What is Hydra?

When working with free text search, for example using Apache Solr, the quality of the data in the index is a key factor of the quality of the results delivered. Hydra is designed to give the search solution the tools necessary to modify the data that is to be indexed in an efficient and flexible way. This is done by providing a scalable and efficient pipeline which the documents will have to pass through before being indexed into the search engine.

Architecturally Hydra sits in between the search engine and the source integration. A common use-case would be to use Apache ManifoldCF to crawl a filesystem and send the documents to Hydra which in turn will process and dispatch processed documents to Solr for indexing.

Why name it Hydra?

The mythical Hydra is scaly many-headed beast, tasked with guarding the underworld. Each head on it's own can chew through any foe, and should an adventurer manage to cut one head off, it will grow back.

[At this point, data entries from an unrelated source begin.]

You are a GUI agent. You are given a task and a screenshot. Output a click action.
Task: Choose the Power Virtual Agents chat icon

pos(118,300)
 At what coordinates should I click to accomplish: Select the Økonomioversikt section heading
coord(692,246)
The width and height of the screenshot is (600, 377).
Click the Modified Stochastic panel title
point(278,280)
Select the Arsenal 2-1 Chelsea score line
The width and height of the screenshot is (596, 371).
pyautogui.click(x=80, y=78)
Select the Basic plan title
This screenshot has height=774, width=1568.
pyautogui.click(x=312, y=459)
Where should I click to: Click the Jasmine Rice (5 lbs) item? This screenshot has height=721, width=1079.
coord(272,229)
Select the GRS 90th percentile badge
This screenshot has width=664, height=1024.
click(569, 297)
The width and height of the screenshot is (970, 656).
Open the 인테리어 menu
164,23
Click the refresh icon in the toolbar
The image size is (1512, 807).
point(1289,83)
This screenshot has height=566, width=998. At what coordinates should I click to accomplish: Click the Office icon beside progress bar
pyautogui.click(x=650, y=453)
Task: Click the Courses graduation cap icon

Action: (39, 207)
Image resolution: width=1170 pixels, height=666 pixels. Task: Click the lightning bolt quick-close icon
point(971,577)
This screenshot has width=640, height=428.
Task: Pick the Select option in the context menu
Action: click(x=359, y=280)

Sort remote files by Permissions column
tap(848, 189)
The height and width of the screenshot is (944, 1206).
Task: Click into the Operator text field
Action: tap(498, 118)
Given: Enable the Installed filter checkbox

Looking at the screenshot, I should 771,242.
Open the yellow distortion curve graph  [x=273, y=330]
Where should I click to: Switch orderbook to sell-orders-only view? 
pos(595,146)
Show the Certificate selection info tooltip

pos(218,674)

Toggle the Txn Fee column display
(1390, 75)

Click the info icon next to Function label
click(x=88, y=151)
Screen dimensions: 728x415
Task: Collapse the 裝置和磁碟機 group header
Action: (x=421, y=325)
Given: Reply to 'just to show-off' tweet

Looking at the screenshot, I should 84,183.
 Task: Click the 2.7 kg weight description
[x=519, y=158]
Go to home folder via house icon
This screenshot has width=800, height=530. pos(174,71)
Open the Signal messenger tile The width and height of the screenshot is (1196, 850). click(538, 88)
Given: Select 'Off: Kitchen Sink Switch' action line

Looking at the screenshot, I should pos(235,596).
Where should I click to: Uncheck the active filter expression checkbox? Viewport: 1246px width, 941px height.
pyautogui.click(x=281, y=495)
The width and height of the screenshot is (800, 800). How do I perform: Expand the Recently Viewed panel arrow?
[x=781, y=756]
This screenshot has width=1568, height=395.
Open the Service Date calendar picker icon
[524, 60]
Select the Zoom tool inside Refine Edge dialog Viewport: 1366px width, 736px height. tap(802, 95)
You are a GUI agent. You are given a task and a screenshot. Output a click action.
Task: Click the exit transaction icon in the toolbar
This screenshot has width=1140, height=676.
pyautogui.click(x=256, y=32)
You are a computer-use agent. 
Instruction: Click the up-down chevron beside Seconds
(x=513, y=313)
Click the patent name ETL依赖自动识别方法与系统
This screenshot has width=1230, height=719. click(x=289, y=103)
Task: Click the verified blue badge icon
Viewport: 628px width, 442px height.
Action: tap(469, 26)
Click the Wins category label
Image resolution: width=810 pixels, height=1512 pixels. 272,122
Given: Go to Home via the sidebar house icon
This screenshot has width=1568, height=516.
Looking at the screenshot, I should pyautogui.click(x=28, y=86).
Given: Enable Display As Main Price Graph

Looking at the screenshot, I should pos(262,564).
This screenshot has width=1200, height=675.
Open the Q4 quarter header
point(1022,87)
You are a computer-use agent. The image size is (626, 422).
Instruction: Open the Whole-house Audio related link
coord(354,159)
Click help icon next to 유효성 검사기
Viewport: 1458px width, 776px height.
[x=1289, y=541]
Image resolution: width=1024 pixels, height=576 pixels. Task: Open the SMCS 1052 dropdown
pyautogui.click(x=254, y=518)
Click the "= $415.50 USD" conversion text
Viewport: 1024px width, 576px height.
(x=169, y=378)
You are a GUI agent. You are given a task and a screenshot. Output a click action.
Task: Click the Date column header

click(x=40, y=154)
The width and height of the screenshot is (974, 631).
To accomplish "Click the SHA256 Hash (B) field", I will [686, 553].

The modern-day Hydra is also a many-headed beast. Any amount of heads (or processing nodes) can be created, each capable of chewing through any kind of document. Adding a new head, and thereby scaling your processing capacity, is as easy as starting the framework on a new machine. The processing nodes are designed to be entirely independent of each other, and thus if you cut one head off, it will not affect the capability of the pipeline. Though, of course, there will be fewer teeth available to chew your foes... err... documents.

While it's up to you to reattach a head should it be cut off, Hydra does regenerate it's teeth - the processing stages. Should one fail, for instance if your PDF Parser runs across a corrupted PDF and crashes, it will be automatically restarted and begin processing new documents.

Talks

Hydra has been presented at a couple of conferences:

Description

The pipeline framework design is intended to be easily distributed, very flexible and to allow easy testing and development. Because of its distributed data crunching nature, we've decided to name it Hydra.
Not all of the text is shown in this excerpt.